▸ REQUIRED ACTION: As soon as the line containing "The width and height of the screenshot is (750, 562)." appears in the material below, start returning lines exactly, and end with the line containing "Task: Switch to the About tab".
═══ EXTRACTED MATERIAL ═══
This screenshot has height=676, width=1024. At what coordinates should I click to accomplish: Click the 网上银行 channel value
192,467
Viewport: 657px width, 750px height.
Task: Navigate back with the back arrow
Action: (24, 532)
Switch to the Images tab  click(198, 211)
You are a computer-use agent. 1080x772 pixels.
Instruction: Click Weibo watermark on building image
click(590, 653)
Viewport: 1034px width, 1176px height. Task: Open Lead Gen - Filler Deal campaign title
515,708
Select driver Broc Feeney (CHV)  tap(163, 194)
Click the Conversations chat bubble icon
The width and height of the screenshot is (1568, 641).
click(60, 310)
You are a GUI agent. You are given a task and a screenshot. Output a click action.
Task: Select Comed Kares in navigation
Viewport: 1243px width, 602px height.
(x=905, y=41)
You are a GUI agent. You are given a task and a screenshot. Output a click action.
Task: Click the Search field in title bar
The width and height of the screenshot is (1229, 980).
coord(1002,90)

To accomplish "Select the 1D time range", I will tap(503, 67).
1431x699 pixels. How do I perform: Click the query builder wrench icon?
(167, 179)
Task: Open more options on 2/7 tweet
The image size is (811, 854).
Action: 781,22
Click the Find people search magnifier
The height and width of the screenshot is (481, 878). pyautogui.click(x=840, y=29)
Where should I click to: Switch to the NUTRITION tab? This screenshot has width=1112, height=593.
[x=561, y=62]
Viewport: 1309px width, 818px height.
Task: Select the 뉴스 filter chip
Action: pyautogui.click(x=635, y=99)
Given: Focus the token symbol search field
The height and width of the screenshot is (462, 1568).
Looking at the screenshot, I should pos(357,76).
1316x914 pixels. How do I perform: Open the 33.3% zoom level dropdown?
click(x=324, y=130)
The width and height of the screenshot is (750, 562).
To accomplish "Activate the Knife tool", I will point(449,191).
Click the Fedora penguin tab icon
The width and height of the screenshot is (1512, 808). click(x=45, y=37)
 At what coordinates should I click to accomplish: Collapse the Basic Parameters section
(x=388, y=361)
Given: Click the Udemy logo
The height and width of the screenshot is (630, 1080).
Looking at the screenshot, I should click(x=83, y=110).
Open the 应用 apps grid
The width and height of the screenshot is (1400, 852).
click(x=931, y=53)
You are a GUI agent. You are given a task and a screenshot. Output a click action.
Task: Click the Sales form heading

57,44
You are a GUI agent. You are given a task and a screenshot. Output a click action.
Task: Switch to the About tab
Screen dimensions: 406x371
═══
▸ TASK RESPONSE:
The width and height of the screenshot is (750, 562).
To accomplish "Activate the Knife tool", I will point(449,191).
Click the Fedora penguin tab icon
The width and height of the screenshot is (1512, 808). click(x=45, y=37)
 At what coordinates should I click to accomplish: Collapse the Basic Parameters section
(x=388, y=361)
Given: Click the Udemy logo
The height and width of the screenshot is (630, 1080).
Looking at the screenshot, I should click(x=83, y=110).
Open the 应用 apps grid
The width and height of the screenshot is (1400, 852).
click(x=931, y=53)
You are a GUI agent. You are given a task and a screenshot. Output a click action.
Task: Click the Sales form heading

57,44
You are a GUI agent. You are given a task and a screenshot. Output a click action.
Task: Switch to the About tab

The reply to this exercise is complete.